Она все еще хранила воспоминание о Сепеосе, и хотя потускнел в ее памяти его духовный облик, но не изгладилось телесное видение.

 Мученик Сепеос умер или, во всяком случае, останется изувеченным до конца дней своих. Зачем ему Восточная Империя, когда у него отсечены рука и нога и выколот глаз? Или Солибасу, с отсеченными руками, зачем ему Империя? А Гараиви, который, быть может, тоже изувечен, что ему Империя?

- А скольких изувечат еще или убьют, если будет побежден брат твой Управда? Если, невзирая на свой гремучий огонь, побежден будет Гибреас, если побежден будет Солибас, желающий биться, хотя у него уже нет рук, и чего не вытерпит тогда брат твой Управда? Тиран, наверное, выколет ему глаз и отсечет кисть руки и ступню!

- Он ему выколет не один лишь глаз, отсечет ему не одну кисть и ступню, а ослепит его всенародно, перед всеми, и у брата твоего не будет ни глаз, ни рук, ни ног. Сепеос принял казнь только вполовину, но Управда претерпит ее целиком, чтобы иссякла кровь Юстинианова, которая течет в тебе и в нем. Всего изувечат его, и братом твоим будет обрубок тела, неспособный двигаться, голова, которая ничего не сможет видеть!

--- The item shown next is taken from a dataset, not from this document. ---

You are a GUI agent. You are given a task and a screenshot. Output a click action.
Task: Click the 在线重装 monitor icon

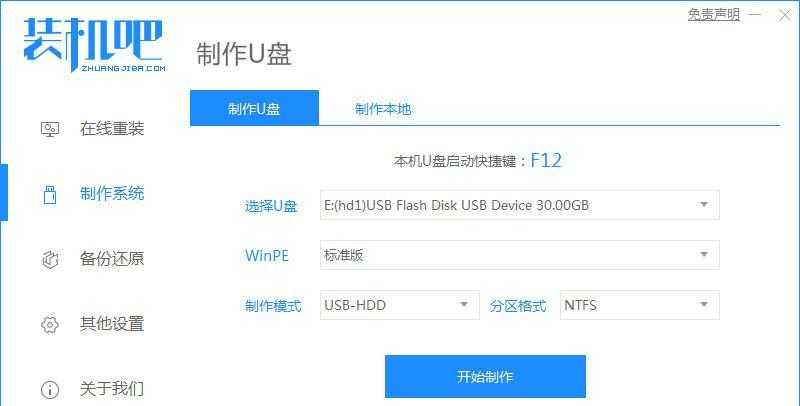[49, 129]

- Ты помышляешь лишь о казнях и забываешь о Кафизме! Тебе мерещатся ослепленные очи, но ты не видишь золотых орлов на башмаках, золотого оружия воинов, великолепия Великого Дворца, Власти признанного Базилевса! Ты думаешь о муках Управды, но равнодушна к восторгам, которые даруются ему, если узрят его Триклинии Великого Дворца и склонятся пред ним и предо мной сановники Великого Дворца! Ты забываешь, что его победа знаменует - и это подтверждает Гибреас - торжество Добра, и что пурпур, которым облечется его хрупкий стан и венец на его белокурой голове, означают конец бедствий Византии и восстановление почитания Икон. Ты умалчиваешь, что провозглашение Управды Базилевсом сделает меня знатной женщиной, с которой, - ибо Сепеос изувечен или даже умер - могут соединиться браком чужеземные цари или вожди империй Востока! Почему Евстахии суждено стать супругой Самодержца, а я, в которой течет та же кровь Юстиниана, что и в брате, обречена на ничтожество? Ты забываешь, наконец, что племя наше предназначено для владычества над Византией, - что владычество это предначертано в судьбах божеских и человеческих и что мы можем разделить свою власть с племенем эллинским, олицетворяемым Евстахией, которая вступит в брак с Управдой, но не исчезнуть перед ним. И разве не угаснет род наш, если я не отдам кровь свою одному из доблестных сановников, каковым мог бы сделаться Сепеос, даже Солибас и Гараиви по воцарении брата моего в Великом Дворце. Брат мой слабый отрок, который может умереть, не оставив отпрыска. И не возродит он тогда Империю Востока, и не будет повелевать ею сын племени славянского, коему вовек надлежит властвовать над нею!